Abstract
With the global population expected to increase form 7.3 billion in 2015 to 9.5 billion by 2050 [41], smart city planning is becoming increasingly important. This is further exasperated by the fact that an increasing number of people are relocating to cities as we live in a highly urbanised world. Cities are evolving in complex and multi-dimensional ways that can no longer be limited to land use and transport development. In increasingly important that cities planning embraces a more holistic, participatory and iterative approach that balances productivity, livability and sustainability outcomes. A new generation of bottom up, highly granular, highly dynamic and spatially explicit models have emerged to support evidence-based and adaptive urban planning.

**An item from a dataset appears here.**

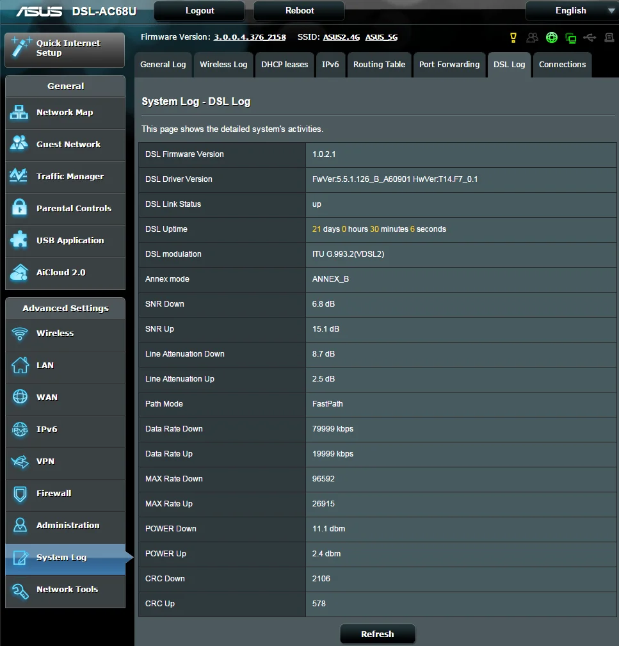Switch to the Routing Table tab
619x646 pixels.
click(x=380, y=65)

Agent-based modelling, in particular, has emerged as a dominant paradigm to create massive simulations backed by ever-increasing computing power. In this paper we point at current limitations of pure bottom-up approaches to urban modelling and argue for more flexible frameworks mixing other modelling paradigms, particularly participatory planning approaches. Then, we explore four modelling challenges and propose future trends for agent-based modelling of urban systems to better support planning decisions.
A. Banos—While joining SMART Infrastructure Facility as a Visiting Professorial Fellow for three months (july-august-september 2016), Arnaud Banos benefited from the International Mobility Support Program (edition 2016) - InSHS-CNRS.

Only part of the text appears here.